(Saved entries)
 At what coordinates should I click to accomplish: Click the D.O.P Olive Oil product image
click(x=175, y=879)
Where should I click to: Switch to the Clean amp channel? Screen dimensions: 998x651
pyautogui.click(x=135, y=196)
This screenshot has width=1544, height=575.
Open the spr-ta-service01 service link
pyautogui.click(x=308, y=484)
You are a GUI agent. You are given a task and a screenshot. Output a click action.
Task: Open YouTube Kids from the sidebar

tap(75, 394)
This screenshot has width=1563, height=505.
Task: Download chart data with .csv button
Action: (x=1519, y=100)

(ABOUT THIS TASK) Nothing in the entries should be skipped. Output them all exactly.

(COMPLETED EXERCISE)
 At what coordinates should I click to accomplish: Click the D.O.P Olive Oil product image
click(x=175, y=879)
Where should I click to: Switch to the Clean amp channel? Screen dimensions: 998x651
pyautogui.click(x=135, y=196)
This screenshot has width=1544, height=575.
Open the spr-ta-service01 service link
pyautogui.click(x=308, y=484)
You are a GUI agent. You are given a task and a screenshot. Output a click action.
Task: Open YouTube Kids from the sidebar

tap(75, 394)
This screenshot has width=1563, height=505.
Task: Download chart data with .csv button
Action: (x=1519, y=100)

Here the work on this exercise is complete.